Data Science Asked on April 28, 2021
I’m on lesson 4 of the Fast AI "Deep Learning for Coders" course, and have been back through the same lesson a few times now but I don’t think I’m quite getting a few things. I want to have an understanding of what’s going on before moving on.
This lesson is on MNIST – and Jeremy is recognising 3s vs 7s. So he has 12000 images (ignoring mini-batches) of about 800 pixels each, and his tensor has a shape of (12000, 800)
. He randomly generates 800 weights, 1 for each pixel, plus a bias (which I don’t quite understand the purpose of either).

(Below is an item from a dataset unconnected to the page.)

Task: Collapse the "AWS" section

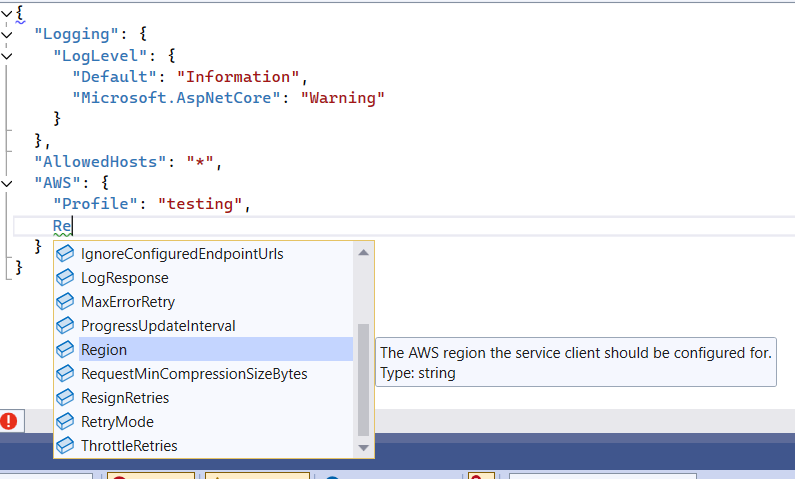Action: click(7, 183)
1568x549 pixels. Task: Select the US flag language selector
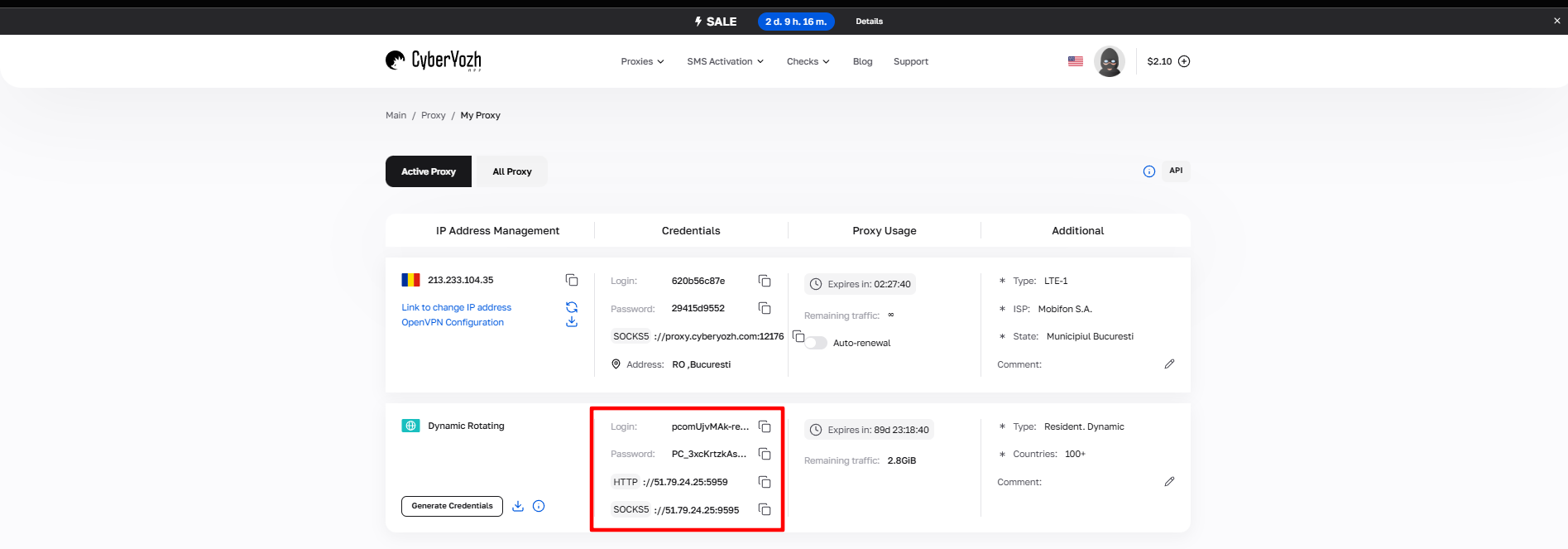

So then for the first image, he multiplies the image’s value by the weight for that pixel. So if the pixel value is 0.9 and the weight is 0.1, 0.9*0.1 = 0.09
. Or if the pixel value is 0.5 and the weight is 0.6, 0.5*0.6 = 0.3
.
(and then a bias is added, and this is done for every image)

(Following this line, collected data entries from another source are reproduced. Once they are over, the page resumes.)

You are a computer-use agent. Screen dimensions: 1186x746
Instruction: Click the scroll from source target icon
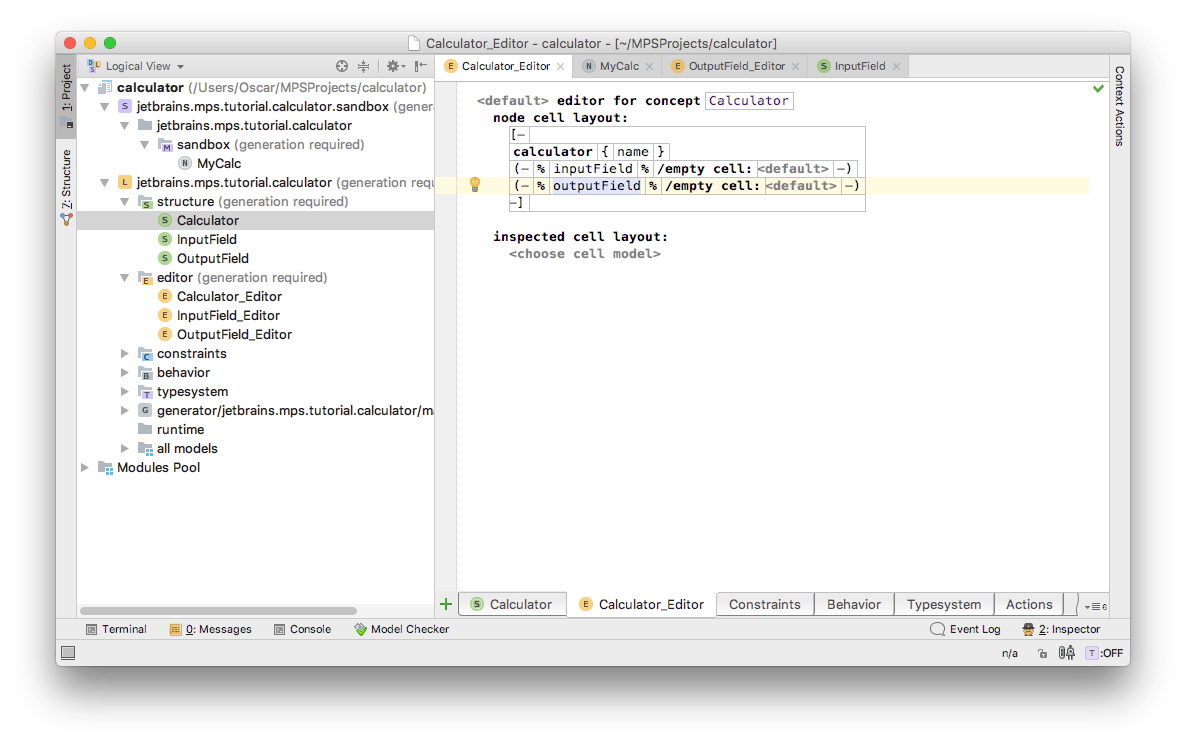(x=342, y=66)
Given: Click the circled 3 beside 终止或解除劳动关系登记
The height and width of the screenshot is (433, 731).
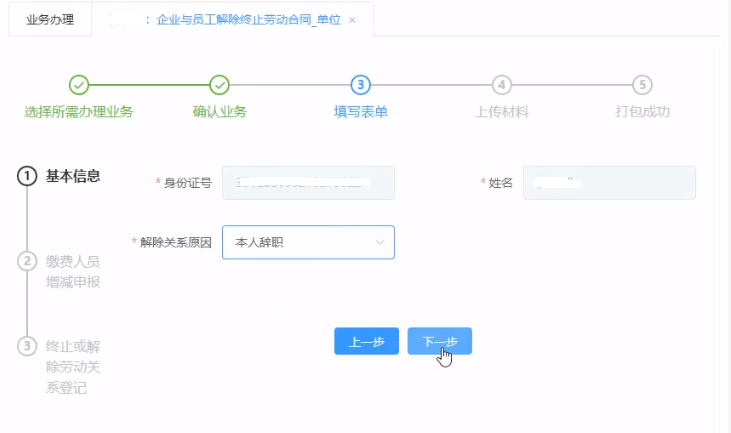Looking at the screenshot, I should [x=27, y=347].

I don’t understand what the purpose or benefit is of multiplying these numbers together. If I wanted a score of how accurate is our weight to the pixel value, I’d do abs(value - weight)
.
And then adding these up would give me a score of how accurate my weights are.
This is where I’m confused. what am I missing?
The input images contain a total of 784 (28 * 28) pixels, meaning that the model has 784 inputs. If we then use one node in the next layer which is connected to all inputs we also get 784 weights as each pixel is connected to the node in the next layer. See also the following image:
The input layer contains all the different inputs to our model (i.e. all pixels) and as you can see all those inputs are connected to all nodes in the next layer. Each connection/line has a specific weight assigned to it, the number of weights for a fully connected layer is equal to n_input * n_output
. In the fast ai course this means that there are 784 weights (28 * 28 * 1
), while in the example below there are 12 weights (3 * 4
) for the first and second layer and 8 (4 * 2
) for the second and third layer.
The reason for the bias already seems explained in the notebook itself, without the bias the function is not flexible enough. If all inputs are equal to zero the output would also be zero, whereas it needs to be a number different from zero. The bias allows for this by shifting the function up and down, see also the b
term for a linear regression.
Answered by Oxbowerce on April 28, 2021
Maybe thinking about the relation between neural networks and regression might help you understand the role of weights. If you take a shallow single layer neural network, the output for a single input sample with $m$ features is:
$y = f(w_0 + sum_{i=1}^m w_i x_i)$
where $w_0$ is the bias and $f$ is your activation function. You can recognize this is a non-linear regression formula, with the bias being the intercept - it reduces to linear regression when $f$ is the identity.
So, the weights are just the parameters of this regression, this is why you multiply the input values by the weights.
A deep neural network just adds other layers to allow for arbitrary (not limited to the function $f$) non-linearity - actually two layers already give the ability to fit arbitrary functions, provided enough neurons are present, but this networks might be practically impossible to fit to data and this is where additional layers with some structure come to rescue but this is another story.
Your input features are the values of the pixels, so they get multiplied by the weights because this is how the model is formulated, similar to a regression. Hope this helps clarify.